What you should do: Could you copy exactly the lines from the one containing "Click white dialog" through the last line of the records below, leaving out any pictures?

Excerpted data:
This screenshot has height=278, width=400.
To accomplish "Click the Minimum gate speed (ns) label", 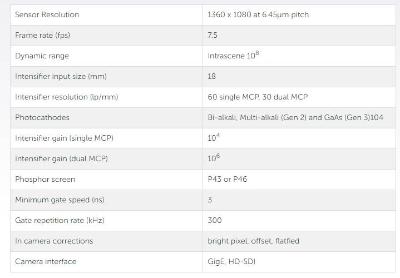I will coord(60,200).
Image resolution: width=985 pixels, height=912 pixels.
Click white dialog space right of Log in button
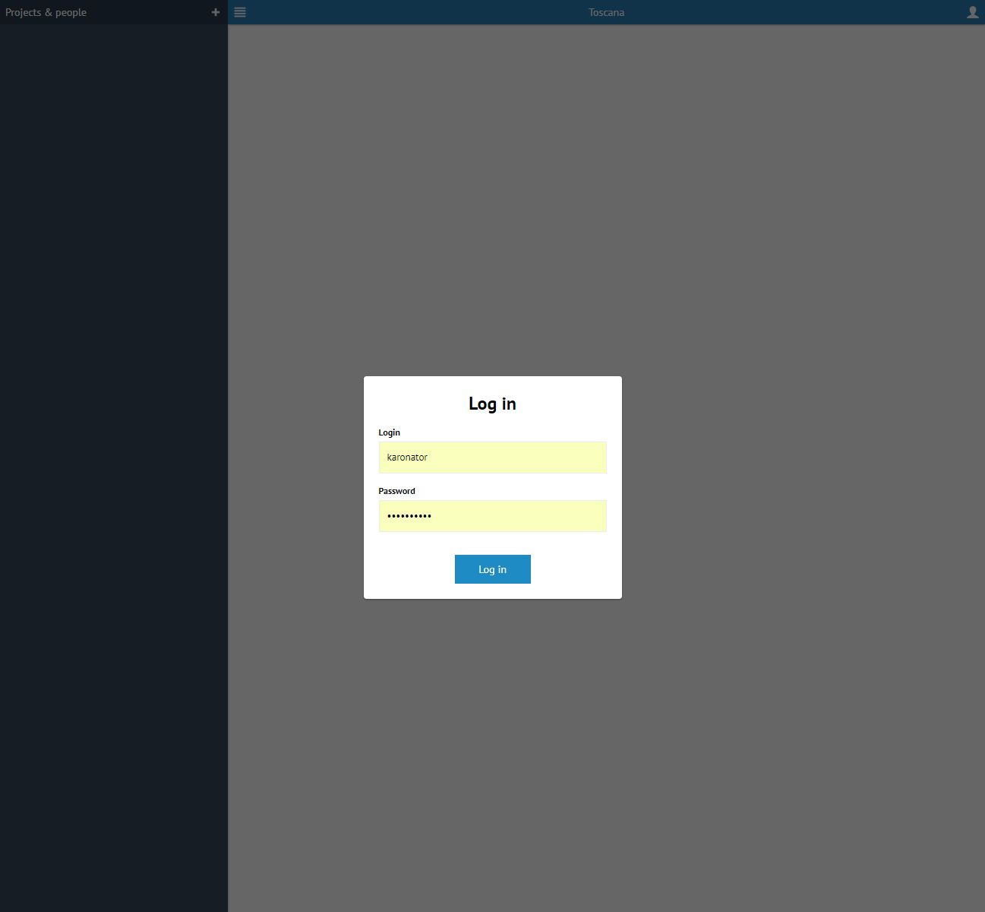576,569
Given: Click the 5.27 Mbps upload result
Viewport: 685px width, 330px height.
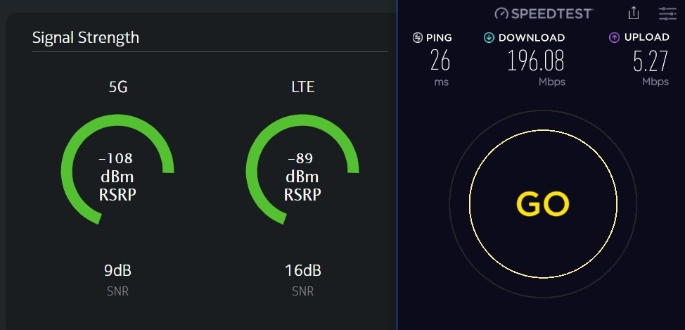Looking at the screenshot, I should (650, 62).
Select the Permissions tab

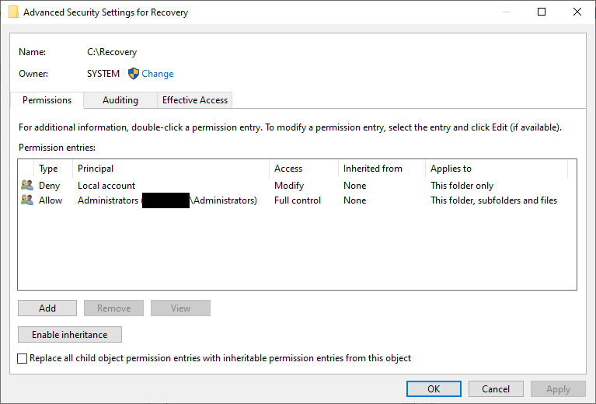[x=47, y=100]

Written solution:
Click white dialog space right of Log in button
576,569
Given: Click the 5.27 Mbps upload result
Viewport: 685px width, 330px height.
Looking at the screenshot, I should (650, 62).
Select the Permissions tab

[x=47, y=100]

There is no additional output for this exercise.